The Influence of Ag[sup.+]/Ti[sup.4+] Ratio on Structural, Optical and Photocatalytic Properties of MWCNT–TiO[sub.2]–Ag Nanocomposites

In this paper, we propose a simple procedure to obtain multi-walled carbon nanotubes (MWCNTs) decorated with TiO[sub.2] –Ag nanoparticles (MWCNT–TiO[sub.2] –Ag). The MWCNTs were decorated with TiO[sub.2] –Ag via combined functionalization with –OH and –COOH groups and a polymer-wrapping technique using poly(allylamine)hydrochloride (PAH). TiO[sub.2] -modified Ag nanoparticles were synthesized via the Pechini method using a mixture of acetylacetonate-modified titanium (IV) isopropoxide with silver nitrate (with Ag[sup.+] /Ti[sup.4+] atomic ratios of 0.5%, 1.0%, 1.5%, 2.0%, and 2.5%) and L(+)-ascorbic acid as reducing agents. XRD analysis revealed the formation of nanocomposites containing CNT, anatase TiO[sub.2] , and Ag. The presence of nanoparticles on the MWCNT surfaces was determined using TEM. The morphology of the TiO[sub.2] –Ag nanoparticles on the MWCNT surfaces was also determined using TEM. UV–Vis investigations revealed that an increase in the ratio between Ag[sup.+] and Ti[sup.4+] decreased the band gap energy of the samples.
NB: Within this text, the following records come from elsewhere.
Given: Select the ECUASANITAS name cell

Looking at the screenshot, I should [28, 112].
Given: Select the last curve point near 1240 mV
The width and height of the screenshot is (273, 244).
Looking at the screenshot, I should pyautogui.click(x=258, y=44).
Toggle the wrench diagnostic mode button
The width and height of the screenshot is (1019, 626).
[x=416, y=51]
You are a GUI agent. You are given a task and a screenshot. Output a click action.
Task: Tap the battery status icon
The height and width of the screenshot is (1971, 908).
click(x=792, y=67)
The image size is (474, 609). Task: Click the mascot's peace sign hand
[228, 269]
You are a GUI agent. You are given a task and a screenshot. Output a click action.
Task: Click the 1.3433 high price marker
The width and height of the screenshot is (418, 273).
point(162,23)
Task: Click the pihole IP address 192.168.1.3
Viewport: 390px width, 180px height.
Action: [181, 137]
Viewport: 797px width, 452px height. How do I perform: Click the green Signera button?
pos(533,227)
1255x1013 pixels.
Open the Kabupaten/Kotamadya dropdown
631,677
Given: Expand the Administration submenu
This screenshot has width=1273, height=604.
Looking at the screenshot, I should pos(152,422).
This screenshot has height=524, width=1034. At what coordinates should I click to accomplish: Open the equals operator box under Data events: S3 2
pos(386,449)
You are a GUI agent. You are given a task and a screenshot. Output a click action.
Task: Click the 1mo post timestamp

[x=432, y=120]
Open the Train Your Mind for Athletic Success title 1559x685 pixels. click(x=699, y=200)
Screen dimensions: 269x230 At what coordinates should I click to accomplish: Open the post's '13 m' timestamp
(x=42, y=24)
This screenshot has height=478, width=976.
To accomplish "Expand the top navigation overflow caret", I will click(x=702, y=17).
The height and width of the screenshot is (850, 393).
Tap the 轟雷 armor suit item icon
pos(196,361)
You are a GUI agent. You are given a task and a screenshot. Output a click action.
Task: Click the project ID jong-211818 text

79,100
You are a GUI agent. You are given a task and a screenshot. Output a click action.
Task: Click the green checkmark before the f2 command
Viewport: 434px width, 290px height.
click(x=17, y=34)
The characteristic vibrations of the TiO[sub.2] , Ag, and C atoms of the graphite were identified using Raman spectroscopy. The photocatalytic activity of the MWCNT–TiO[sub.2] –Ag nanocomposite was assessed by examining the degradation of Allura Red (E129) aqueous solution under UV irradiation. The dye photodegradation process followed a pseudo-first-order kinetic with respect to the Langmuir–Hinshelwood reaction mechanism. The spin-trapping technique evidenced that •O[sup.2−] was the main species generated responsible for the Allura Red degradation.